Competing interests: B.B. discloses funding from the National Library of Medicine (grant No. 2T15LM007033). E.K. discloses funding from the National Heart, Lung, and Blood Institute (grant No. K23HL157750). R.J.G. is supported by a VA Advanced Fellowship in Medical Informatics. A.M. reports uncompensated and compensated relationships with care.coach, Emsana Health, Embold Health, ezPT, FN Advisors, Intermountain Healthcare, JRSL, The Leapfrog Group, the Peterson Center on Healthcare, Prealize Health, and PBGH. D.C. reports support from a Robert Wood Johnson Pioneer Grant. J.H.C. reports cofounding Reaction Explorer, which develops and licenses organic chemistry education software, as well as paid consulting fees from Sutton Pierce, Younker Hyde Macfarlane and Sykes McAllister as a medical expert witness. He receives funding from the National Institutes of Health (NIH)/National Institute of Allergy and Infectious Diseases (1R01AI17812101), NIH/National Institute on Drug Abuse Clinical Trials Network (UG1DA015815—CTN-0136), Stanford Artificial Intelligence in Medicine and Imaging—Human-Centered Artificial Intelligence Partnership Grant, the NIH-NCATS-Clinical & Translational Science Award (UM1TR004921), Stanford Bio-X Interdisciplinary Initiatives Seed Grants Program (IIP) [R12], NIH/Center for Undiagnosed Diseases at Stanford (U01 NS134358) and the American Heart Association—Strategically Focused Research Network—Diversity in Clinical Trials. The other authors declare no competing interests. The funders had no role in study design, data collection and analysis, decision to publish or preparation of the paper.

Figures

Fig. 1
Fig. 1. Study Design.
Fifty US-licensed physicians were recruited for a remote video session where they were presented with a video of a standard patient actor depicting a case of chest pain in an outpatient setting. Participants were randomized to encounter an actor who was a white male or a Black female. The clinicians then responded to a series of four questions based on the vignette.

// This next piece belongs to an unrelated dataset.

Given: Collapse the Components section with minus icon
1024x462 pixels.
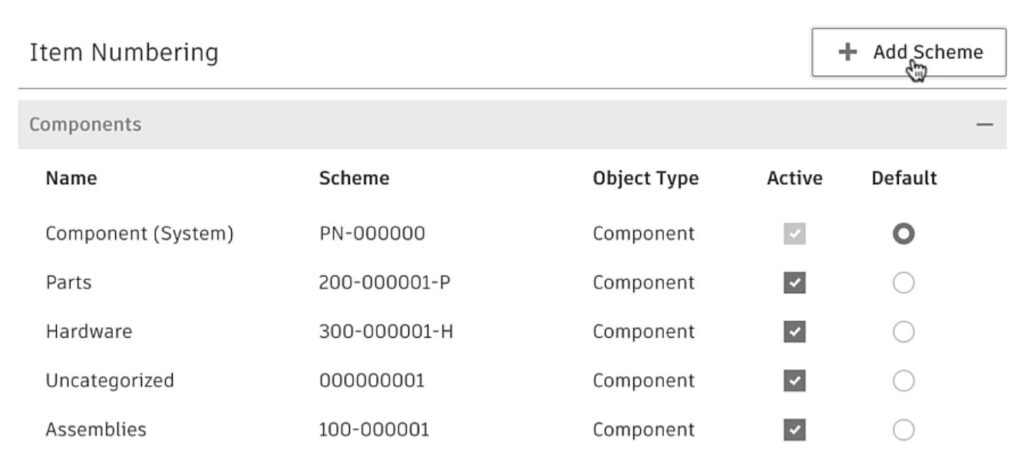Looking at the screenshot, I should [985, 125].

For the first two questions, after providing their initial answers, they were presented with a pre-prepared LLM response based on the same vignette and questions. Clinicians were then offered an opportunity to modify their initial answers. For the final two questions, after their initial response, clinicians were allowed to directly interact with the LLM to ask any questions before considering whether or not to modify their answers.